A keen sense of smell is a powerful ability shared by many organisms. However, it has proven difficult to replicate by artificial means. Researchers combined biological and engineered elements to create what is known as a biohybrid component. Their volatile organic compound sensor can effectively detect odors in gaseous form. They hope to refine the concept for use in medical diagnosis and the detection of hazardous materials.
Electronic devices such as cameras, microphones, and pressure sensors enable machines to sense and quantify their environments optically, acoustically, and physically. Our sense of smell, however, despite being one of nature’s most primal senses, has proven very difficult to replicate artificially. Evolution has refined this sense over millions of years and researchers are working hard to catch up.
A keen sense of smell is a powerful ability shared by many organisms. However, it has proven difficult to replicate by artificial means. Researchers combined biological and engineered elements to create what is known as a biohybrid component. Their volatile organic compound sensor can effectively detect odors in gaseous form. They hope to refine the concept for use in medical diagnosis and the detection of hazardous materials. Credit: © 2020 AAAS/Takeuchi et al.
“Odors, airborne chemical signatures, can carry useful information about environments or samples under investigation. However, this information is not harnessed well due to a lack of sensors with sufficient sensitivity and selectivity,” said Professor Shoji Takeuchi from the Biohybrid Systems Laboratory at the University of Tokyo. “On the other hand, biological organisms use odor information extremely efficiently. So we decided to combine existing biological sensors directly with artificial systems to create highly sensitive volatile organic compound (VOC) sensors. We call these biohybrid sensors.”
Takeuchi and his team essentially grafted a set of olfactory receptors from an insect into a device that feeds certain odors to the receptors and also reads how the receptors respond to these odors. Analysis of electrical signals from the olfactory receptors indicates what molecules triggered the signals. This method yields great sensitivity and is possible thanks to the way the receptors are physically bound within lipid bilayers. In previous experiments, such a method has limited the way odors can be delivered to the receptors, but the team created an efficient solution to this problem too.
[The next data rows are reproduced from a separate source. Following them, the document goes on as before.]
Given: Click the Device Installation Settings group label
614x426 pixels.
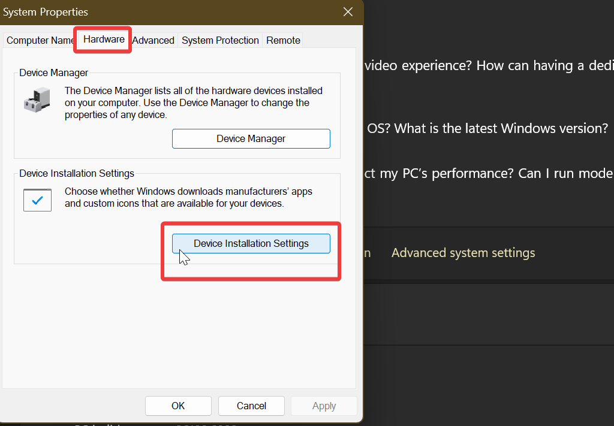Looking at the screenshot, I should (76, 173).
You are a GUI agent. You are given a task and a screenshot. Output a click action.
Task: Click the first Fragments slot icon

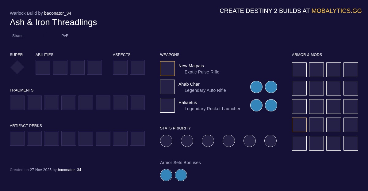tap(17, 103)
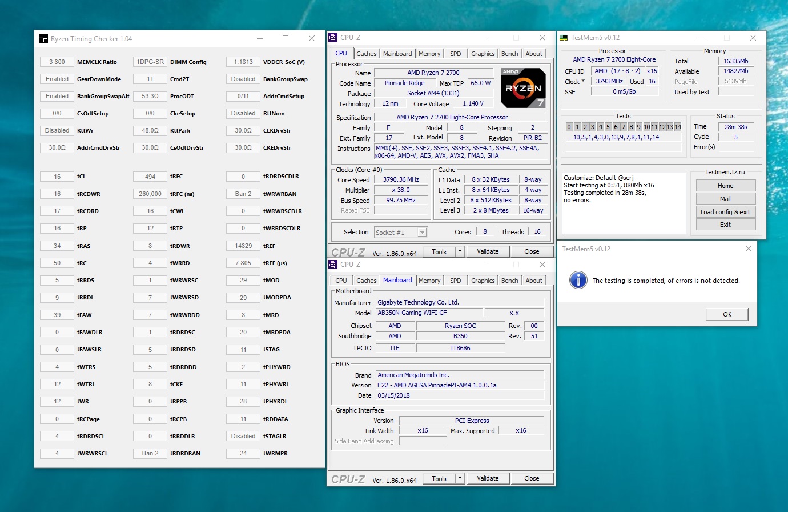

“The receptors react to molecules in a liquid droplet, so one of the main challenges was to make a device to transplant molecules from their air into these droplets,” said Takeuchi. “We designed and fabricated microscale slits underneath where the droplet passes to force this exchange of molecules. By introducing the gas into the microslit, we were able to increase the probability of contact between the gas and the droplet and transfer target molecules to the fluid efficiently.”
With this system, the researchers were able to detect traces of the chemical octenol, also called mushroom alcohol, which is known to attract mosquitoes, in the breath of a test subject. Not only that but the VOC sensor could detect concentrations on the order of parts per billion. This is about a thousand times less than the sensitivity of a dog’s nose but it is an impressive achievement nonetheless and has inspired the team to keep innovating.
“I would like to expand upon the analytical side of the system by using some kind of AI. This could enable our biohybrid sensors to detect more complex kinds of molecules,” said Takeuchi. “Such refinements might help in our goals to not only measure hazardous materials and environmental hazards but maybe even early stages of diseases from patients’ breath and body odor.”
Reference: “Highly sensitive VOC detectors using insect olfactory receptors reconstituted into lipid bilayers” by Tetsuya Yamada, Hirotaka Sugiura, Hisatoshi Mimura, Koki Kamiya, Toshihisa Osaki and Shoji Takeuchi, 13 January 2021, Science Advances.DOI: 10.1126/sciadv.abd2013
This study is partly supported by the New Energy and Industrial Technology Development Organization (NEDO), Japan, by JSPS KAKENHI Grant Number JP16H06329, by the Program for Building Regional Innovation Ecosystem of MEXT, Japan.